Durante toda a infância e até o início da vida adulta, Lolla fez tratamentos para tentar reverter a queda capilar. "O meu cabelo crescia por um tempo, mas depois voltava a ficar ralo", diz. No período da faculdade, metade do cabelo dela havia caído. "Eu chorei no banheiro muito mais do que gostaria de admitir. Não havia mais jeito de eu disfarçar a minha falta de cabelo", relembra.

Por anos, ela usou peruca para disfarçar os problemas capilares. Com o passar do tempo, Lolla raspou o cabelo e decidiu assumir a calvície. "Foi como uma saída do armário. Hoje, enxergo que sair de casa careca é uma forma de inspirar outras mulheres que também passam por isso."

A vida depois da perda de cabelo

Para Fernanda de Freitas, a autoaceitação foi o passo mais importante após ficar calva. "Eu mudei meu modo de enxergar as coisas quando me aceitei. Percebi que o mundo muda quando me vê bem comigo mesma", afirma.

O tricologista Ademir Leite diz que existem diversos tratamentos capilares que podem auxiliar em doenças que causam a perda do cabelo. "Mas isso depende de um conjunto de fatores. É importante, primeiro, eliminar a causa dessa perda capilar. Depois, o paciente precisa ter disciplina para seguir o tratamento", explica.

Leite destaca que casos de mulheres que passaram a aceitar a calvície e desistiram de tratamentos têm se tornado comuns. "Muitas entendem que é preciso seguir em frente e que o cabelo é parte da identidade, mas não representa tudo o que ela é."

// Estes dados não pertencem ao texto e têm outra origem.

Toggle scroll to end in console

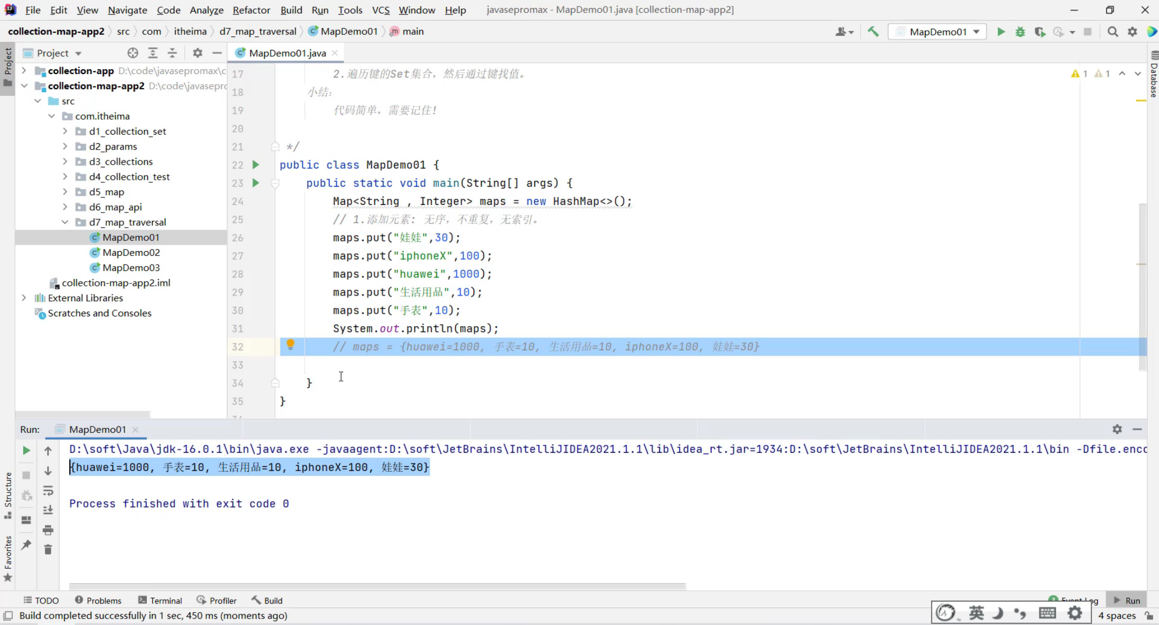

Para Fernanda, é preciso ponderar se vale a pena procurar algumas alternativas para manter os fios. "Hoje existem muitos tratamentos e é sempre importante as pessoas procurarem especialistas no assunto. Mas também é fundamental analisar até que ponto é necessário usar muitos remédios por conta disso. Cabelos são apenas fios, não definem quem cada um é."

Lolla acredita que é importante que as mulheres falem sobre questões relacionadas à queda capilar. "Hoje, enxergo que a minha função é contar a minha história, para que as mulheres carecas, seja por conta de câncer, alopecia ou outro motivo, possam reconstruir a autoestima perdida", afirma.